Da qui, l’idea innovativa di presentare a un’asta un’altra opera che non c’è. Protagonista è, appunto, Art-Rite, una delle rare case d’aste italiane che organizza “sedute” dedicate esclusivamente alla contemporary art con opere, cioè, realizzate nell’ultimo ventennio.

La scultura immateriale dell’artista sardo, che dovrebbe essere collocata in un’abitazione privata entro uno spazio libero da qualsiasi ingombro, dalle dimensioni di circa cm. 150 x 150, era stimata 6.000/9.000 euro. Dopo una strenua battaglia tra diversi offerenti, ha raddoppiato la base arrivando, al martello, a 12mila euro (15.000 con i diritti d’asta).

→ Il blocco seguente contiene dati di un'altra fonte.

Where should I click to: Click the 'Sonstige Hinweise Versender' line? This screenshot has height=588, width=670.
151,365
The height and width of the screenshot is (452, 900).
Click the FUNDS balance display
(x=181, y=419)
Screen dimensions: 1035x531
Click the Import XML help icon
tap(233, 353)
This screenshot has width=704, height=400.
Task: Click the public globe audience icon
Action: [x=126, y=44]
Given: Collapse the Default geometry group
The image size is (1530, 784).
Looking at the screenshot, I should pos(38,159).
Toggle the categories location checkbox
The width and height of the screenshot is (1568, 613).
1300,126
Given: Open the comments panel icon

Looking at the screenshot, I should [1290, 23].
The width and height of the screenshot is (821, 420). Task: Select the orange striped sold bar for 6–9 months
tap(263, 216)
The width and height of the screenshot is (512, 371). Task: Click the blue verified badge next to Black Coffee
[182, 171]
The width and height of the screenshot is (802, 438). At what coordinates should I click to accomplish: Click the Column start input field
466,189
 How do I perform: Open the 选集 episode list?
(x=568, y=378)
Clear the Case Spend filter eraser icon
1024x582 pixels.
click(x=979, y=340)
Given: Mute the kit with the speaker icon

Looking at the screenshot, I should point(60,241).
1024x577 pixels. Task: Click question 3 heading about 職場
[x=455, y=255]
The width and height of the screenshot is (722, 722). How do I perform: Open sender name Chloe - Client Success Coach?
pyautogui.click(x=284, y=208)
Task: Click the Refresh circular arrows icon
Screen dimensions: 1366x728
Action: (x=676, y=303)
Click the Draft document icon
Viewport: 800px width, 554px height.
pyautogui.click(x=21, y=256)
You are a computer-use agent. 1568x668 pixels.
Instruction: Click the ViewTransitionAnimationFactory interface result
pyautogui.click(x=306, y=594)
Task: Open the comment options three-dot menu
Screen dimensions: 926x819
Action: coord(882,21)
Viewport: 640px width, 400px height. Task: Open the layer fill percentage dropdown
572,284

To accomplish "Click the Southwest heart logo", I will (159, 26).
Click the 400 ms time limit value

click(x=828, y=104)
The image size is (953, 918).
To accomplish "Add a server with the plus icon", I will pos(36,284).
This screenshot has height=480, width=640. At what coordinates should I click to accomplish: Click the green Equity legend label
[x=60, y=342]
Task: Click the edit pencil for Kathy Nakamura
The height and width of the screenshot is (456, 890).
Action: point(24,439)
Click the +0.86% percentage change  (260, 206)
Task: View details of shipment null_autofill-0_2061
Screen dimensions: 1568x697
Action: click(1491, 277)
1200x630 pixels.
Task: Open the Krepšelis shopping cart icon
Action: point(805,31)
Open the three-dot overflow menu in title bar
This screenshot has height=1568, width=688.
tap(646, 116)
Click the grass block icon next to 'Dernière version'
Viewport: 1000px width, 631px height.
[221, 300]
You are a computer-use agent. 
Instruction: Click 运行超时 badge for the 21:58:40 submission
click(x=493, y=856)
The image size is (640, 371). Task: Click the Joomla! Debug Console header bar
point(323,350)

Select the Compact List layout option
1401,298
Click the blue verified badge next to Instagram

Ma cosa si aggiudica il vincitore della “battuta”? A livello fisico il certificato di garanzia, che testimonia l’archiviazione dell’opera e che rappresenta l’unico elemento visivo presente nel catalogo dove, al posto della tradizionale immagine di un dipinto o di una scultura, è riprodotto uno spazio bianco assoluto.

Qualcuno trova una somiglianza con la messa all’asta di “The first 5.000 days” di Beeple, nome d’arte di Mike Winkelmann, aggiudicata lo scorso marzo per 60 milioni di dollari.

L’opera, dotata di NFT (Tocken non fungibile), in pratica, attribuisce al proprietario, essenzialmente, solo un certificato di garanzia. Tuttavia, la differenza con Garau è sostanziale, in quanto il lavoro di quest’ultimo è del tutto invisibile e non può, quindi, essere riprodotto sulla rete.

Oltretutto, mentre l’arte digitale è molto inquinante, le opere immateriali di Garau sono a impatto ambientale zero.